Black Milk: Auf jeden Fall. Die Menschen in den U.S.A. sind verwöhnt und verzogen. Sie haben nicht mehr so viel Respekt vor der Kunst.

rap.de: Ach so. Ihr seid verwöhnt und wir kriegen nur die Reste hier oder wie?

Black Milk: lacht Nein. Drüben kennen die meisten Leute die Rapper aus ihrer Gegend oder noch aus der Zeit bevor sie Rapper waren. Für die ist es eine stinknormale Sache, kein großer Deal. Hier ist das so, dass es was Besonderes ist und wenn man dann kommt, dann unterstützen es viele Menschen und kommen in Scharen zu den Shows. Sie wissen die Musik mehr zu schätzen, vor allem, wie du schon gesagt hast, die Old School Heads. In den U.S.A. wird nur der gehypt, der grade am besten verkauft. Da wird die Kunst eher konsumiert als gefördert.

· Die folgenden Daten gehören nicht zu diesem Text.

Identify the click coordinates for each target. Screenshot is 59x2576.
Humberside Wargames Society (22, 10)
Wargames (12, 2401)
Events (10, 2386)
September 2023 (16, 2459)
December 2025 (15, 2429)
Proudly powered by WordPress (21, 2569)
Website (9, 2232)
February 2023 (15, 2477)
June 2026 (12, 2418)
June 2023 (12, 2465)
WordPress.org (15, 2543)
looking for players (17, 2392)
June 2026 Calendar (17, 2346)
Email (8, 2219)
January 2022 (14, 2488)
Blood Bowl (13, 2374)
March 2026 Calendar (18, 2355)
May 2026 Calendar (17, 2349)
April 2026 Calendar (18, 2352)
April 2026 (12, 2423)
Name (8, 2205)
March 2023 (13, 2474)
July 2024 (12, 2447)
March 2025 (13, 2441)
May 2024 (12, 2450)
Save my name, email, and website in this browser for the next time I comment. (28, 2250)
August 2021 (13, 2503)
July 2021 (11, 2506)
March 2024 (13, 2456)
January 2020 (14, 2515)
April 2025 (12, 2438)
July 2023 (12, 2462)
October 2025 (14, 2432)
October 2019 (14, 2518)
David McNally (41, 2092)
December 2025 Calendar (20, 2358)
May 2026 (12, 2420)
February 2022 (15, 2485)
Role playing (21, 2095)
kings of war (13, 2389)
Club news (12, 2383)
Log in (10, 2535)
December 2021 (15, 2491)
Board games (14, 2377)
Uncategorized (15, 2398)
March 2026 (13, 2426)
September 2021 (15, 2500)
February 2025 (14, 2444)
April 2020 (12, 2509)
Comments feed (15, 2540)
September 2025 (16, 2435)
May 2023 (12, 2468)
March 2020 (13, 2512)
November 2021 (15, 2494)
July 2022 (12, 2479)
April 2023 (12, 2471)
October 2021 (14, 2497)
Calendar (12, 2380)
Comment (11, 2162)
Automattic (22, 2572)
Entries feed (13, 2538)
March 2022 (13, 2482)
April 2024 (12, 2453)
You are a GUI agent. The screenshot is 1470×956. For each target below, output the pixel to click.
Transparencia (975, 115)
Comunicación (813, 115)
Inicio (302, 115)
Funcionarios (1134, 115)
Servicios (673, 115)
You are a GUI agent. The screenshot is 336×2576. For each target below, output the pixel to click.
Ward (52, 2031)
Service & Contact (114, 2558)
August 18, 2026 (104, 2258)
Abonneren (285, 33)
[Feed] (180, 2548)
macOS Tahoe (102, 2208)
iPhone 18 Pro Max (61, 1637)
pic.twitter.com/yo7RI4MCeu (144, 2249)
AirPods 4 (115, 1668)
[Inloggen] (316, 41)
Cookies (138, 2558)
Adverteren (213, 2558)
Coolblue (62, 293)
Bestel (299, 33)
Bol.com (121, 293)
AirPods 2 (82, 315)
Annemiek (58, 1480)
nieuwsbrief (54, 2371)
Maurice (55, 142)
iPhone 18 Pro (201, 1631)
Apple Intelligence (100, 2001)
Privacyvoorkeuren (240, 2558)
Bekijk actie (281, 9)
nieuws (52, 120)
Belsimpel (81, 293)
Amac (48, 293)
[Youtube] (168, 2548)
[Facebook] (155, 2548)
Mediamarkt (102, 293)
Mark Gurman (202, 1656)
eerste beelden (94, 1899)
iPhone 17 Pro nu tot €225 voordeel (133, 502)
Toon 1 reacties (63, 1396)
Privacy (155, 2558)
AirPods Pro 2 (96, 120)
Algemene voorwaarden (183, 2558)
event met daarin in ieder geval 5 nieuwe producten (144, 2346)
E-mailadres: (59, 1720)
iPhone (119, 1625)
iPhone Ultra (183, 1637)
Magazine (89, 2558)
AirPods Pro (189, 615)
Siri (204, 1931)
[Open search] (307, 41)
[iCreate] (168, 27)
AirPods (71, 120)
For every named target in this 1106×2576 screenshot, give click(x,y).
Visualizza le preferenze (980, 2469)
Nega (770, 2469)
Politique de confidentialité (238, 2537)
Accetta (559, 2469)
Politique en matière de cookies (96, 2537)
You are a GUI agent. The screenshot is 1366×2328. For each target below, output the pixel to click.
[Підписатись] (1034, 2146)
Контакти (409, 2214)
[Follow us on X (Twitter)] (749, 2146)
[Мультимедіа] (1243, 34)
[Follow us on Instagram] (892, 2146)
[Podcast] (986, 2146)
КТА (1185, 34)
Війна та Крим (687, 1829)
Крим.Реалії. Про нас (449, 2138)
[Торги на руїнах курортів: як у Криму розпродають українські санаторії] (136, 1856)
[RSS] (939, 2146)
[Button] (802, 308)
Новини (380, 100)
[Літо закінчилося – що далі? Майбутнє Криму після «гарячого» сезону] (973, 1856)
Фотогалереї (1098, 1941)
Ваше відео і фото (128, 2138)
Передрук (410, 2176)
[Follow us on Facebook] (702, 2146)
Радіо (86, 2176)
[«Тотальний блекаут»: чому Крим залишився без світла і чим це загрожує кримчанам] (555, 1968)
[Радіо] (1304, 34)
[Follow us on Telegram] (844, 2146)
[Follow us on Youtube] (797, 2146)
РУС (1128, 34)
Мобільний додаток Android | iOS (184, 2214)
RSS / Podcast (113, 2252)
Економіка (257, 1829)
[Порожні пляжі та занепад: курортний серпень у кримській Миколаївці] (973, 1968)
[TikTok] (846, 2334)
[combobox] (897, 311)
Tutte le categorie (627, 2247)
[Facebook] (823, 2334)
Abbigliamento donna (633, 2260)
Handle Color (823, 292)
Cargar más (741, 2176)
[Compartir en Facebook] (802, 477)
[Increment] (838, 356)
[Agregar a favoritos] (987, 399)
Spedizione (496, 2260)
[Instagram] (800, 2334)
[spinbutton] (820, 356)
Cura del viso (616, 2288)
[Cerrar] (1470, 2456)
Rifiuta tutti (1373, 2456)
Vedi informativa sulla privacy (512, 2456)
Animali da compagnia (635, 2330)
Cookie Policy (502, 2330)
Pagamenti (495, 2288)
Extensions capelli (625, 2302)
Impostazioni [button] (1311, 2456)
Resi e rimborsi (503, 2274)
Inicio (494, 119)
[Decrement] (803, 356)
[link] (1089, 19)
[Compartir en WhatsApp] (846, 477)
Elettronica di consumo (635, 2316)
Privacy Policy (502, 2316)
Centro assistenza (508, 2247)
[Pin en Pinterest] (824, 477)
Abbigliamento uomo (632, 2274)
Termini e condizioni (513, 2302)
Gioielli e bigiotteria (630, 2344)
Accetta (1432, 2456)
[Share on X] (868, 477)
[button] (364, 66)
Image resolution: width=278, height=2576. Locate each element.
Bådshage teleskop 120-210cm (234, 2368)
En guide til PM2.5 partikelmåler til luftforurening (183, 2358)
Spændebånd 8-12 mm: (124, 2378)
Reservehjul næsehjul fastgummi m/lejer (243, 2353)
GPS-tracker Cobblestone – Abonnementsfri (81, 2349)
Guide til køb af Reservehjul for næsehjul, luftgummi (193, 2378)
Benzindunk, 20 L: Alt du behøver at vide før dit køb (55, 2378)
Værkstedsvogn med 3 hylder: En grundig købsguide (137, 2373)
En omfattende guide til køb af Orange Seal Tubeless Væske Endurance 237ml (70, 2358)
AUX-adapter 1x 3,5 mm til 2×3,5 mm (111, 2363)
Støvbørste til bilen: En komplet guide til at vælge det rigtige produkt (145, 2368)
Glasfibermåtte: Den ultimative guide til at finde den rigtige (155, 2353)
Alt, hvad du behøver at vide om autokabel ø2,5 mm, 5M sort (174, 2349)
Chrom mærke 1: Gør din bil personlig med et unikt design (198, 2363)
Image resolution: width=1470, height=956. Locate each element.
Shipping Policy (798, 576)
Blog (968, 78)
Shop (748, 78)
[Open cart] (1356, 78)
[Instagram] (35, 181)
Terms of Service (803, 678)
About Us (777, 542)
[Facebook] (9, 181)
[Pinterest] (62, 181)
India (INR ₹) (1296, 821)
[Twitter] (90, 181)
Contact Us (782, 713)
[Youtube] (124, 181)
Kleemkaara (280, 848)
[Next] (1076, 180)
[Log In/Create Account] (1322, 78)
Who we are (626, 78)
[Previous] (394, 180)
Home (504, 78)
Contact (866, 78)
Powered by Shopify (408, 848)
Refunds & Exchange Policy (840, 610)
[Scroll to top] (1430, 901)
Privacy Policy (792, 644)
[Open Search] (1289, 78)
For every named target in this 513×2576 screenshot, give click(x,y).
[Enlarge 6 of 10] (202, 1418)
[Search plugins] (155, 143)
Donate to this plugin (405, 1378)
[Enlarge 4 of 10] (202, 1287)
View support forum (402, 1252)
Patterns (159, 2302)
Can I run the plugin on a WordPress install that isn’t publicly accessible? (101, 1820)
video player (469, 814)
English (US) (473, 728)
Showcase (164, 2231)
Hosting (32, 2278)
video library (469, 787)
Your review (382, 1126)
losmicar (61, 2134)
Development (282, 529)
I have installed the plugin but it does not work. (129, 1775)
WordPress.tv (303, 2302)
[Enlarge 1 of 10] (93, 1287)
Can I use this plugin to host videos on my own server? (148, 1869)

rap.de: Siehst du was von den Städten wenn du hier hin kommst? Was ist deine Lieblingsstadt hier in Deutschland?

Black Milk: Leider ist das meistens so, dass wir ankommen, ins Hotel gehen, uns etwas ausruhen, dann zum Soundcheck gehen, auftreten und wieder abhauen. Ganz ehrlich, ich hatte noch nie die Chance als Tourist hier zu sein. Ich kann dir noch nicht mal eine Stadt beim Namen nennen. (lacht) Ich glaube Köln war ganz cool, aber ich kann mich nicht mehr dran erinnern und in Berlin bin ich zum ersten Mal. Glaube ich. Dreht sich zu seinem DJ "Waren wir schon mal in Berlin?“ – Der DJ schüttelt den Kopf. Aber in Köln hatte ich eine wirklich gute Zeit.

rap.de: Dann hast du noch nie den Kölner Dom gesehen, oder das Brandenburger Tor oder ein Gebäude, das dich interessiert hätte?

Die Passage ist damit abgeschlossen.